* **Aim of the task**
Stop at the line containing "Given: Click the": write out every line from the beginning of the entries up to and including it, minus the pictures.

* **Provided entries**

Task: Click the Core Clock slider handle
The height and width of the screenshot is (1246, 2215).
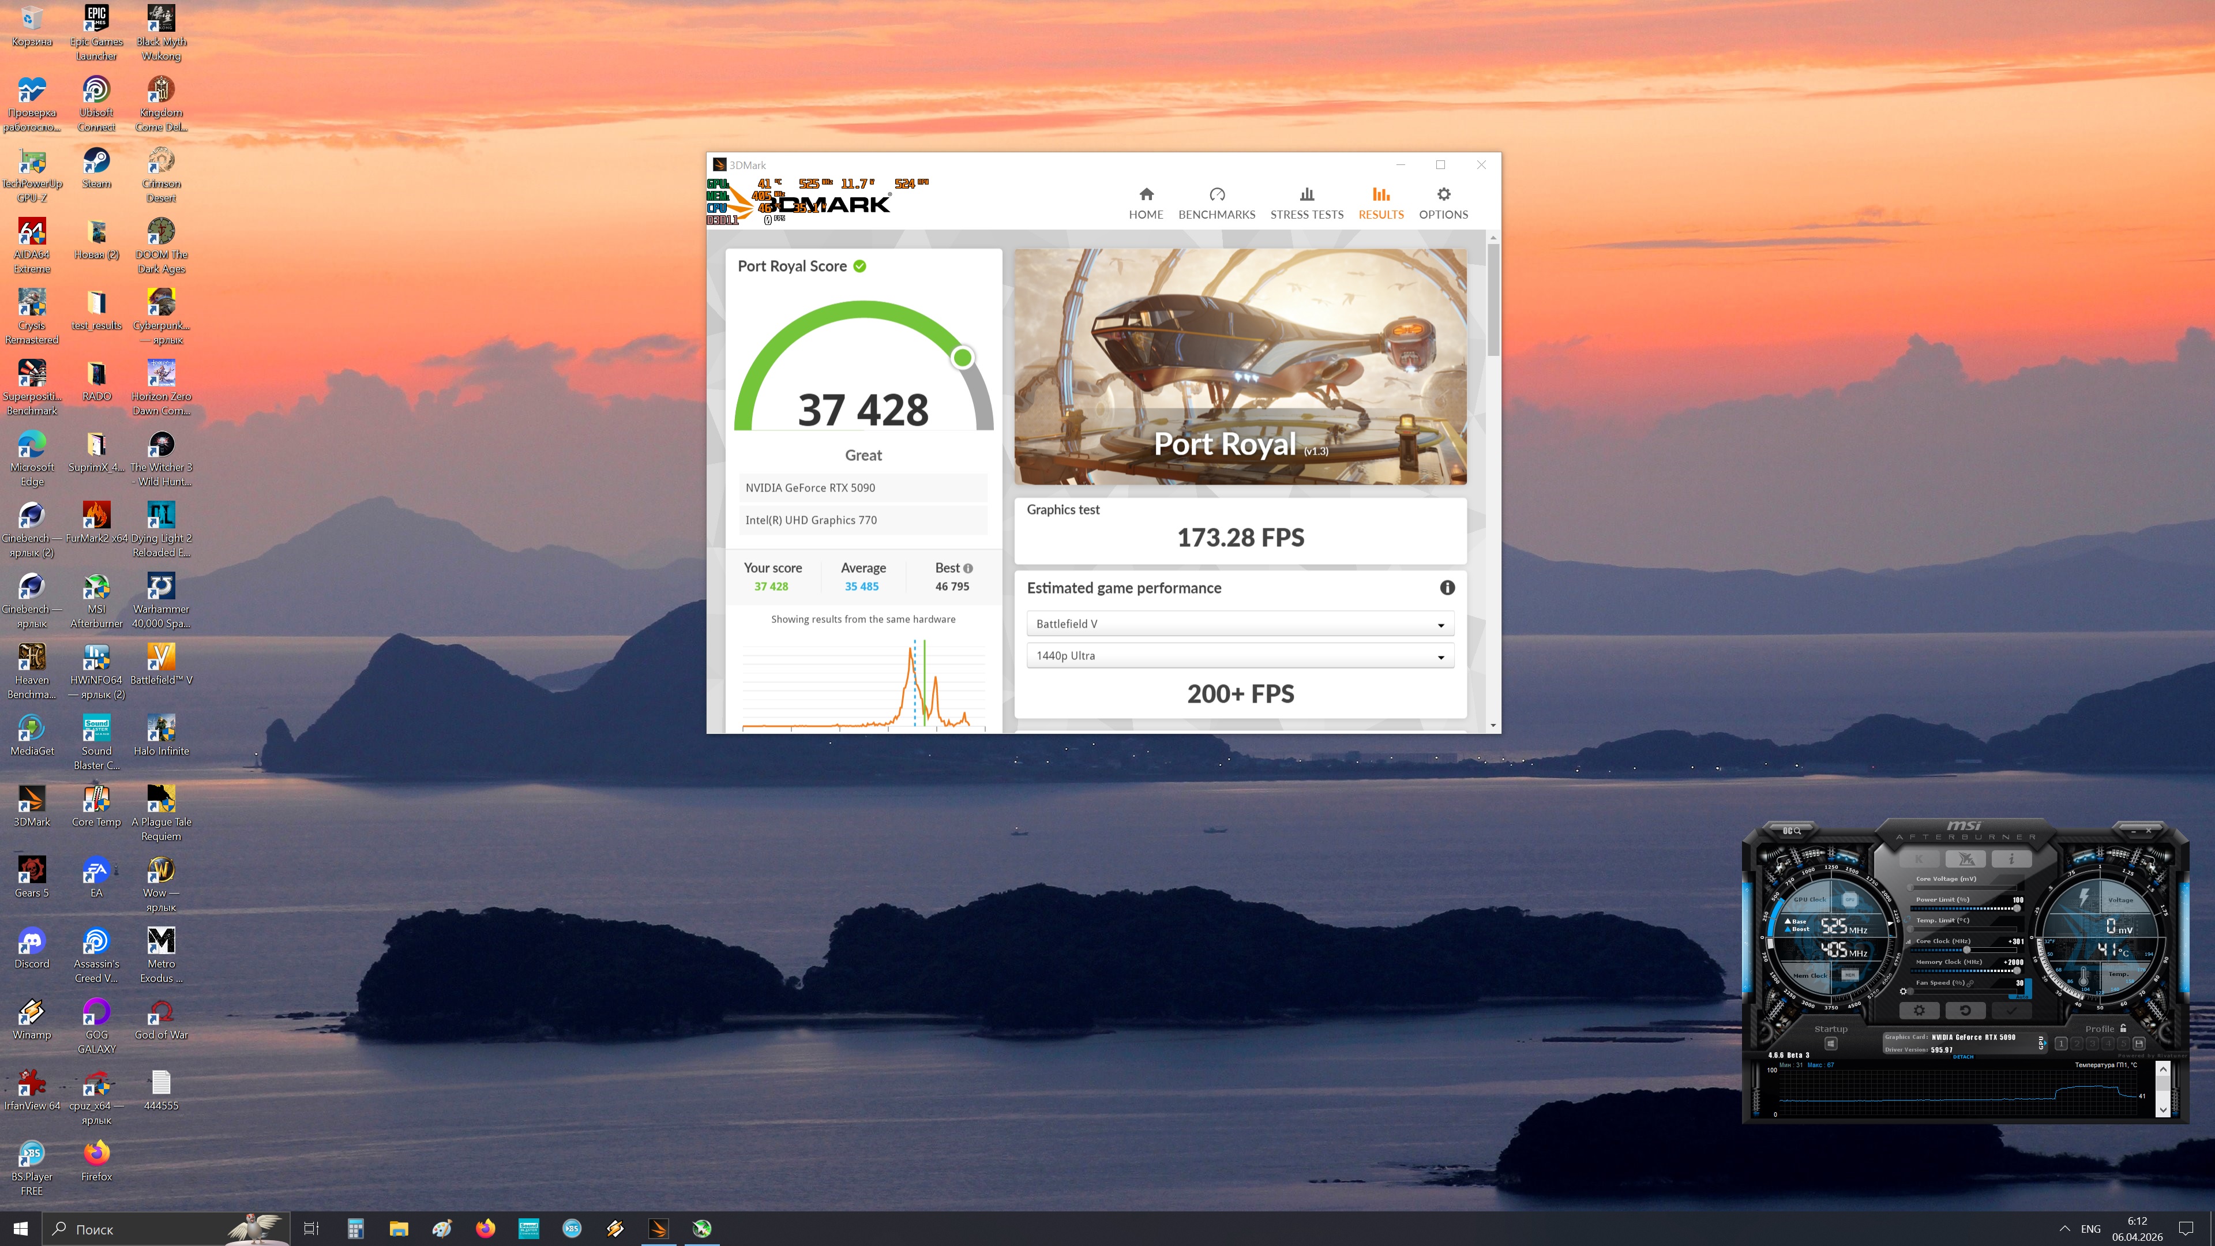Action: [x=1967, y=950]
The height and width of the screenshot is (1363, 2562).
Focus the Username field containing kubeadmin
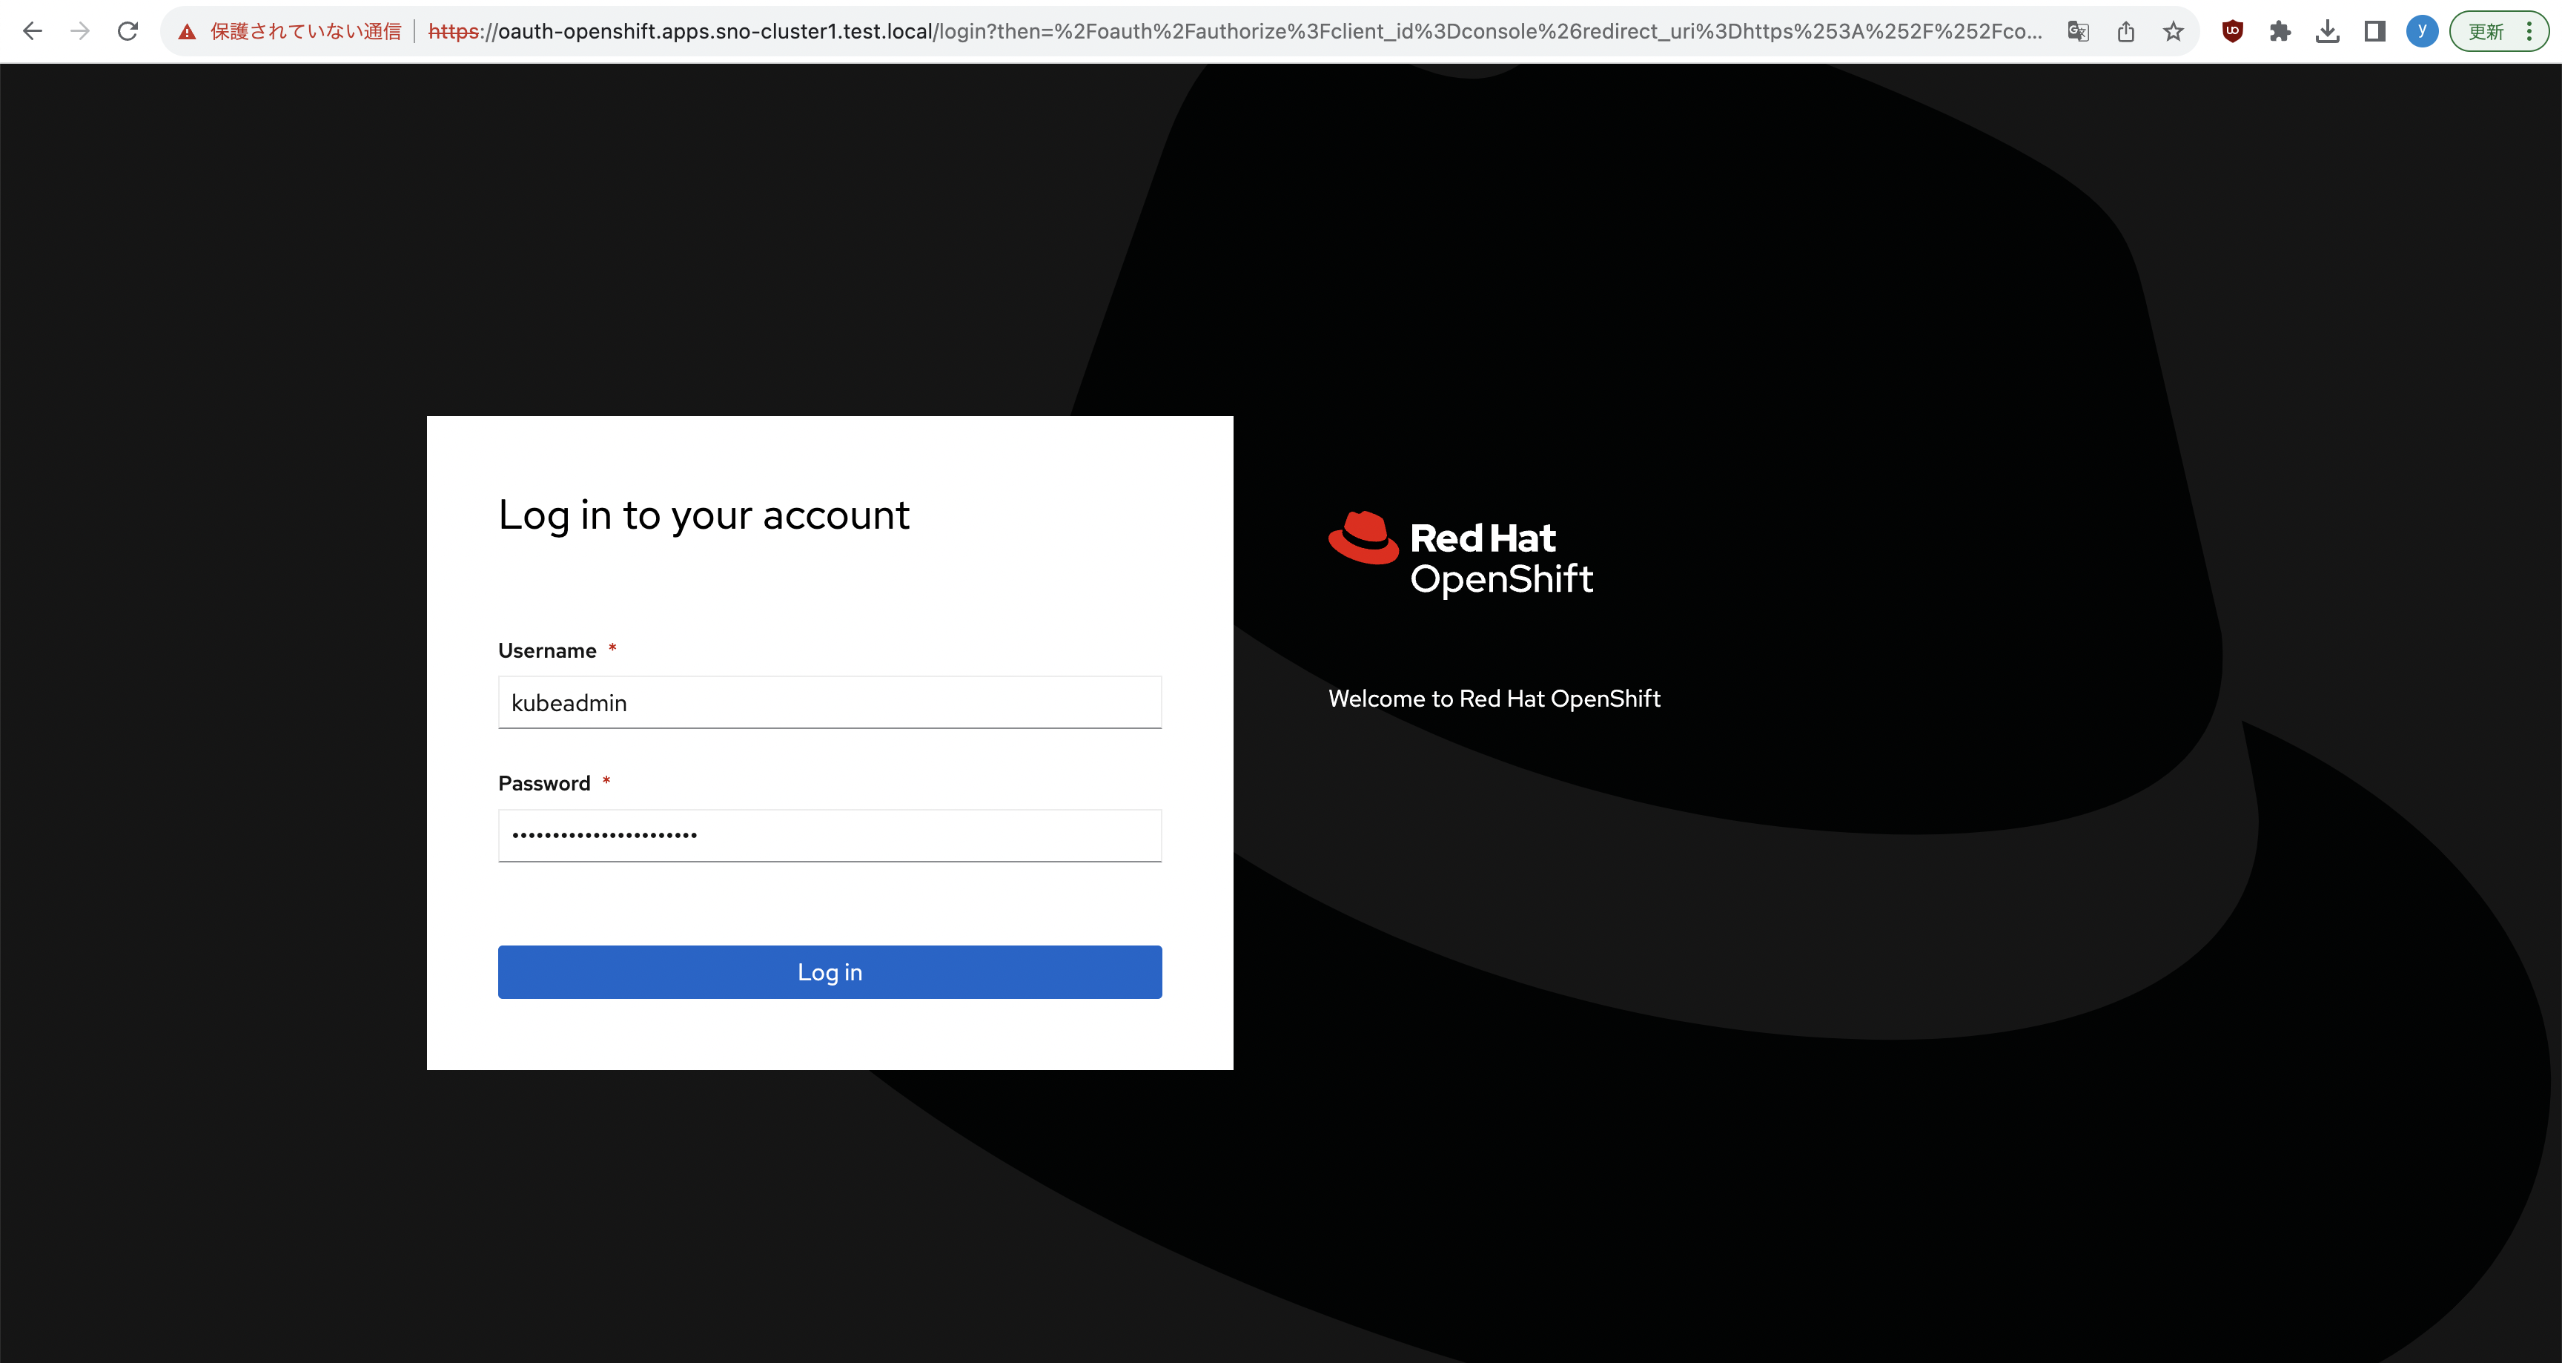pos(829,702)
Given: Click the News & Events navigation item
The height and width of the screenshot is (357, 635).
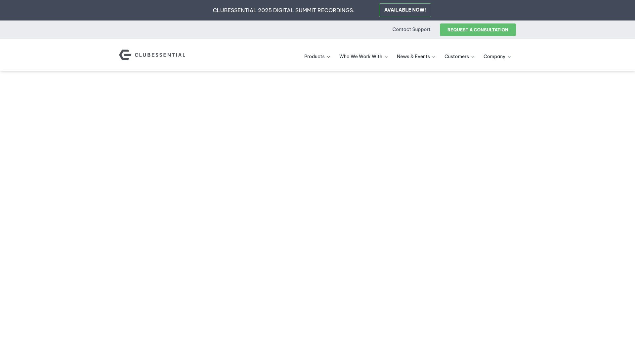Looking at the screenshot, I should pos(413,57).
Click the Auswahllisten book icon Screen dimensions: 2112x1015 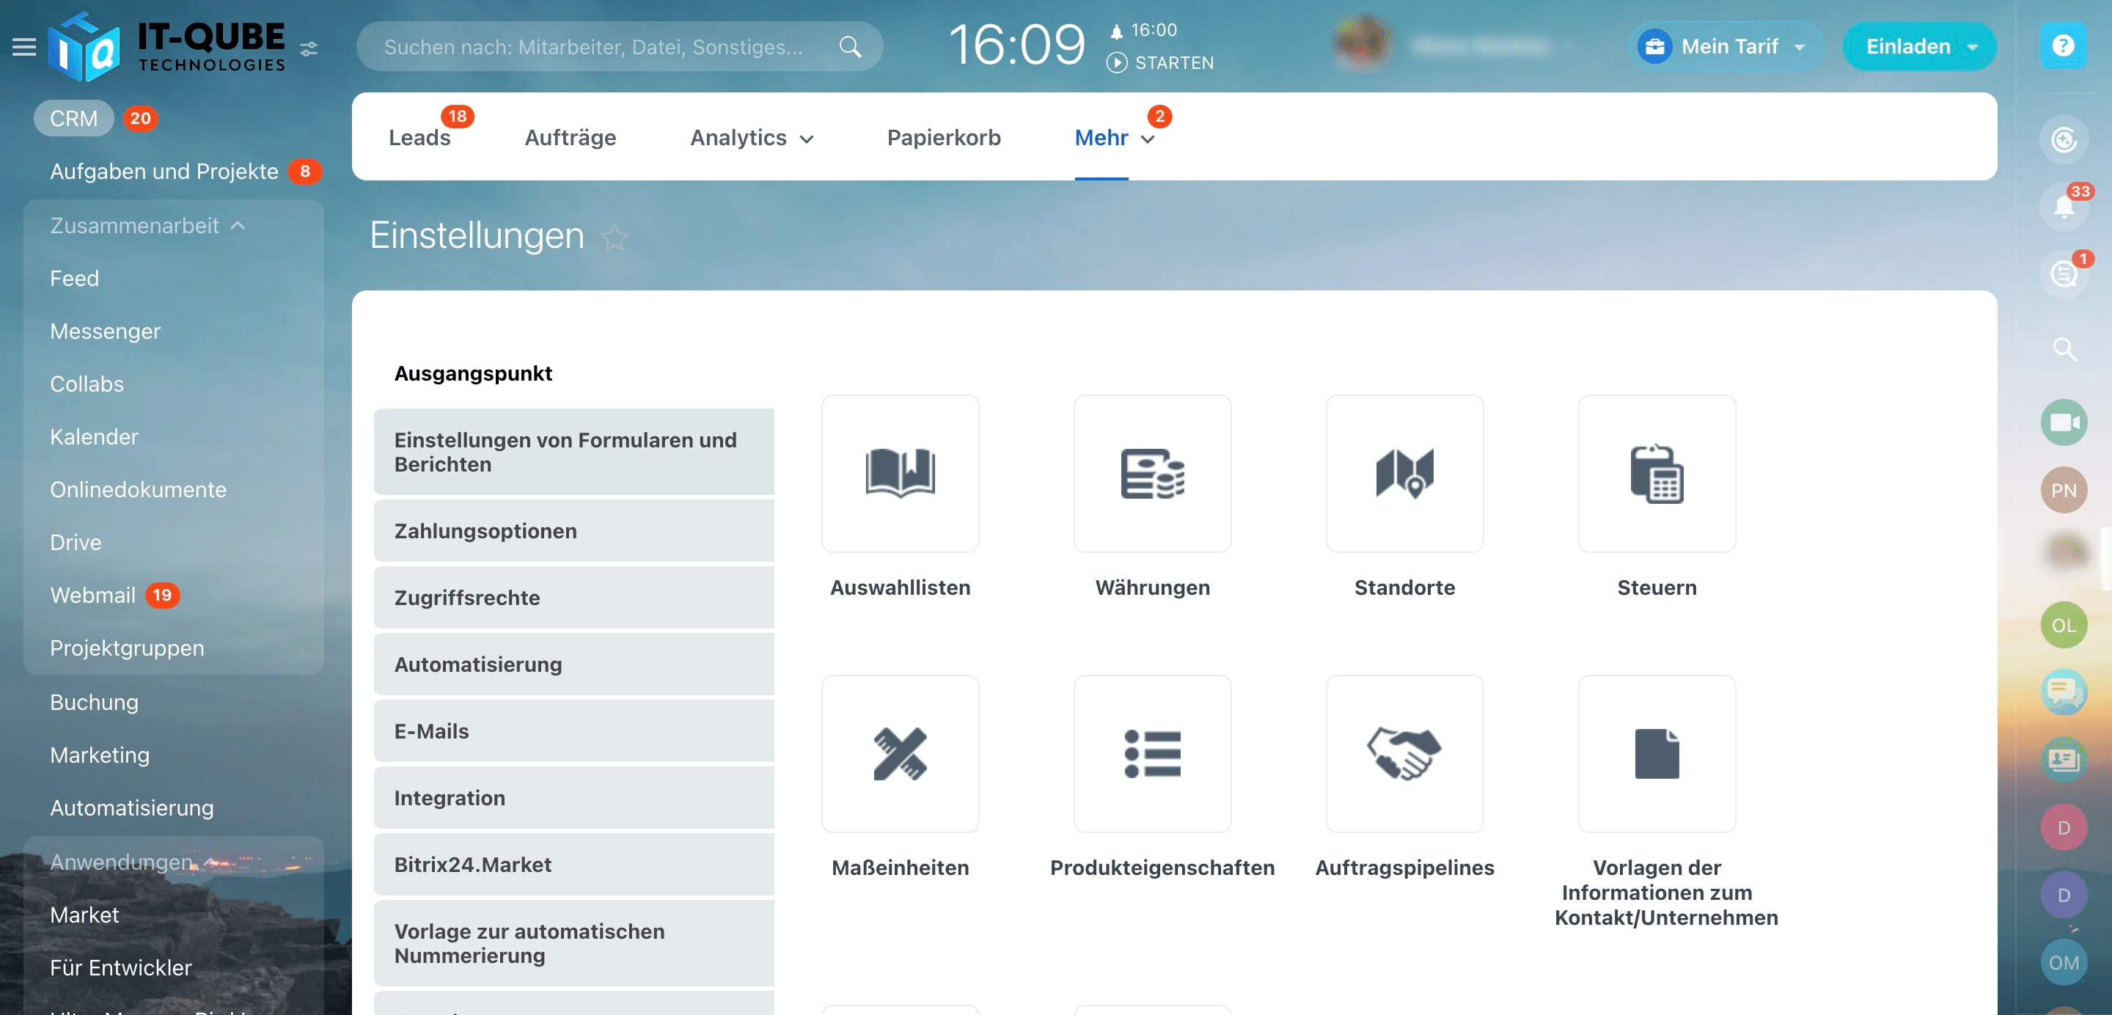pyautogui.click(x=899, y=474)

* **Answer space**
Task: Click the Core Clock slider handle
The height and width of the screenshot is (1246, 2215).
Action: [x=1967, y=950]
The height and width of the screenshot is (1363, 2562).
Focus the Username field containing kubeadmin
pos(829,702)
Given: Click the News & Events navigation item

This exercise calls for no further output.